▶ _INSTRUCTION_: Copy the items verbatim, starting at the line containing "Close the Download your files dialog" and ending at the line containing "tap(193, 240)".
───── RECORDS FOR THIS EXERCISE ─────
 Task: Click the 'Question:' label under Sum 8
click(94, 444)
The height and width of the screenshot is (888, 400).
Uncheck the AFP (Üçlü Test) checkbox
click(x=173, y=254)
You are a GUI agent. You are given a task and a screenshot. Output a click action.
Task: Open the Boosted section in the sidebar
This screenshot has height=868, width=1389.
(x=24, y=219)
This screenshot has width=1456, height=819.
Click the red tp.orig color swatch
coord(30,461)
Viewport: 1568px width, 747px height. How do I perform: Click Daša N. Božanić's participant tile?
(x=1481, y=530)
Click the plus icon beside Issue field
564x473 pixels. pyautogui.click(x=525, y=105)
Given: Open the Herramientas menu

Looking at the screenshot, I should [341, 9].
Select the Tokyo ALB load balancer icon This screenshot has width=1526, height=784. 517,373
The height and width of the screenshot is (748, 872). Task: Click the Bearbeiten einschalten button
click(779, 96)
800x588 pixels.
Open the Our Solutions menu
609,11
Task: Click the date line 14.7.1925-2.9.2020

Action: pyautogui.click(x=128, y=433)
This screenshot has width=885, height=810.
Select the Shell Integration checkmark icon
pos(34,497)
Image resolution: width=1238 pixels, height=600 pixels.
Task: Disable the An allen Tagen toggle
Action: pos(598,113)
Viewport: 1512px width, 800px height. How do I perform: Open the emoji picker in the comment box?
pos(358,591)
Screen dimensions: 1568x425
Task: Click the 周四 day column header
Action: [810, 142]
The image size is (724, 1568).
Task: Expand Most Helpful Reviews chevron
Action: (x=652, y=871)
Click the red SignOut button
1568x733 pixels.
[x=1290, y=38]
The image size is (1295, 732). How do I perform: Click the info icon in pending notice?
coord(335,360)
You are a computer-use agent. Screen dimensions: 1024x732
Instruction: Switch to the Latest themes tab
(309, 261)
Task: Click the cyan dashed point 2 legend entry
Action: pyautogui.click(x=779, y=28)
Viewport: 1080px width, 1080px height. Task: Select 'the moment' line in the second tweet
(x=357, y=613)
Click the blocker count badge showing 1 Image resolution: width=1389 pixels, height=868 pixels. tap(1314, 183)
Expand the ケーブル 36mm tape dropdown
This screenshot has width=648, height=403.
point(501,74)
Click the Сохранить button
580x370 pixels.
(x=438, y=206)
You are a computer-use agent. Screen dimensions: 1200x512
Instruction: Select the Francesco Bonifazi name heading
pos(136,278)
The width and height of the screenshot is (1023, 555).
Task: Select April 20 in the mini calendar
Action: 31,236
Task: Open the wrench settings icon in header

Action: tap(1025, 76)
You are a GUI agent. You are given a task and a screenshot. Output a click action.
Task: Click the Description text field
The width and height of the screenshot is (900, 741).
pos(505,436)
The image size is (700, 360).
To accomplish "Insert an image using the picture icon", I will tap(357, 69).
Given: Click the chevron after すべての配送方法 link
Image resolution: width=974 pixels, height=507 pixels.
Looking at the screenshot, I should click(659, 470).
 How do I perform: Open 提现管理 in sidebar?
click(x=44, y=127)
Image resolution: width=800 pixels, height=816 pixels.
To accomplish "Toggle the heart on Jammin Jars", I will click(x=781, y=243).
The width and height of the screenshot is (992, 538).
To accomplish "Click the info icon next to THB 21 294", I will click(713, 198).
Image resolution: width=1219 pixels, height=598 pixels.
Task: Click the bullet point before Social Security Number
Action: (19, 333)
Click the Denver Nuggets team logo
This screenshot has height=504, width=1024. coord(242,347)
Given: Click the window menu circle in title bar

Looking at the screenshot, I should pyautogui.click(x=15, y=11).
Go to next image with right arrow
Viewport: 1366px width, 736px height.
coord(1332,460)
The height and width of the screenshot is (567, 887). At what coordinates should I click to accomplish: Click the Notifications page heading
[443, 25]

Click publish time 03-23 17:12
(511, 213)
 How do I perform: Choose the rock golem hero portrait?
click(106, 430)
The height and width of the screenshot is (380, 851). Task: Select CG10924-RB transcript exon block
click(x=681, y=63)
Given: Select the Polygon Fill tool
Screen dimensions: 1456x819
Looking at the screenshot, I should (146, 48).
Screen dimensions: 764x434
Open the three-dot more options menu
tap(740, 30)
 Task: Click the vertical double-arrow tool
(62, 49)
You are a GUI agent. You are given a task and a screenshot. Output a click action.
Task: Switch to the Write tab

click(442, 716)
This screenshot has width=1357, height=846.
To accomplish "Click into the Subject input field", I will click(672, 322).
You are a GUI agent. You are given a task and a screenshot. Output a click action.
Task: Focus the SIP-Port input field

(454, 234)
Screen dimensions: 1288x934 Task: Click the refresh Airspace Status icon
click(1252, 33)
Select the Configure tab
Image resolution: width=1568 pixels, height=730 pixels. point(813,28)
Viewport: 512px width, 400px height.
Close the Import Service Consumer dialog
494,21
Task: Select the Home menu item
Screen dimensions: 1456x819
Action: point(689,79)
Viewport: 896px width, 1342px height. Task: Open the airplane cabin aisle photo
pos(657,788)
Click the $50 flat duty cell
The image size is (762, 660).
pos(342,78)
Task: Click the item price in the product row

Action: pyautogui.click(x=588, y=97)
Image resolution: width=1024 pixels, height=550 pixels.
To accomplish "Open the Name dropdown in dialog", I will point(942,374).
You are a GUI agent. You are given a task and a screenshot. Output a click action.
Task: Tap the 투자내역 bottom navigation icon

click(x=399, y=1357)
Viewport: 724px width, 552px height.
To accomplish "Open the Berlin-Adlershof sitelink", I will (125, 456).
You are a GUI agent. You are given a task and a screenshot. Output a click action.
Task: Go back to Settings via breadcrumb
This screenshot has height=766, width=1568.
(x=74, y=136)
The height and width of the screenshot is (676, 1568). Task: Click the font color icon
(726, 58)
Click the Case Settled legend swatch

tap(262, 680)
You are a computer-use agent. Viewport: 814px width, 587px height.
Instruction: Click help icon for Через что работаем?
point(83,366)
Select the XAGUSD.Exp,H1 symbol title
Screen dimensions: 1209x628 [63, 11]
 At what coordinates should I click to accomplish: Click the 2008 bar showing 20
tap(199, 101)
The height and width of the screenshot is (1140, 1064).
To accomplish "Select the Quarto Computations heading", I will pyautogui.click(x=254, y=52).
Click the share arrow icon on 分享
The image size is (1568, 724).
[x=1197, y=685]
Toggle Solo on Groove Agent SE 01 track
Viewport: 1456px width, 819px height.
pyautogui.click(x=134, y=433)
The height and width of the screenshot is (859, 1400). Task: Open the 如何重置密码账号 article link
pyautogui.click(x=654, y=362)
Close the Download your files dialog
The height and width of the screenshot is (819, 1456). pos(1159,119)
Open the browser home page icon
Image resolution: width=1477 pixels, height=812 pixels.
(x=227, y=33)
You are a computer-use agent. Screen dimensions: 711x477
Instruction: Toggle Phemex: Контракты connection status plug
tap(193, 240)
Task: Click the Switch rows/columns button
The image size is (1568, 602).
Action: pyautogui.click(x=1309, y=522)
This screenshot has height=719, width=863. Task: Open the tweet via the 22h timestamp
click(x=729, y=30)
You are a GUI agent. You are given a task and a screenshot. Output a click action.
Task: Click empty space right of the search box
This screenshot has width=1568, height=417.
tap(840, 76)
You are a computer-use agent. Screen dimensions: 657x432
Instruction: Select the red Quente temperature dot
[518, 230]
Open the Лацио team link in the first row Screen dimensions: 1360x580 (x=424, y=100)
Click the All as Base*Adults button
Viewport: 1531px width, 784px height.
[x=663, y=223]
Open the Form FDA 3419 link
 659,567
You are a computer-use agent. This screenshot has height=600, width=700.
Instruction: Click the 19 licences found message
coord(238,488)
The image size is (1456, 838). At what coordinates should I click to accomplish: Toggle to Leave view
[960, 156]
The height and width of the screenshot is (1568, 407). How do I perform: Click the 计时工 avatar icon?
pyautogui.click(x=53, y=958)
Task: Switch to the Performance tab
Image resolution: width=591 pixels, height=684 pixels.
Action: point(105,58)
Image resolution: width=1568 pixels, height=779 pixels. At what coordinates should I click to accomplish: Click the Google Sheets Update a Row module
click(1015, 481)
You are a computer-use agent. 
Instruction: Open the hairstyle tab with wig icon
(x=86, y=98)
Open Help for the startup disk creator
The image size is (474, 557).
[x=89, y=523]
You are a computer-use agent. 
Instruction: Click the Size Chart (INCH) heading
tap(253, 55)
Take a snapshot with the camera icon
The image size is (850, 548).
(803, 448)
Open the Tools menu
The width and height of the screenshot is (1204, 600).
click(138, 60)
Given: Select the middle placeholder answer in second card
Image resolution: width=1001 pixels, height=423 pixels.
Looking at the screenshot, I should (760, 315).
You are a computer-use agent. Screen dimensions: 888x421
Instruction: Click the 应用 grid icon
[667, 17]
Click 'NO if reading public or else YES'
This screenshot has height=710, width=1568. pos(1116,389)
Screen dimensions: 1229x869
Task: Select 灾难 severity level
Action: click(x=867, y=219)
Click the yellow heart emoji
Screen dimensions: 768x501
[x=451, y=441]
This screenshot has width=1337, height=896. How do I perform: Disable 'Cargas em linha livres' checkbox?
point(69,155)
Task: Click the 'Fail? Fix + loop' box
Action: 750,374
─────
▶ _WRITTEN SOLUTION_:
Close the Download your files dialog
The height and width of the screenshot is (819, 1456). pos(1159,119)
Open the browser home page icon
Image resolution: width=1477 pixels, height=812 pixels.
(x=227, y=33)
You are a computer-use agent. Screen dimensions: 711x477
Instruction: Toggle Phemex: Контракты connection status plug
tap(193, 240)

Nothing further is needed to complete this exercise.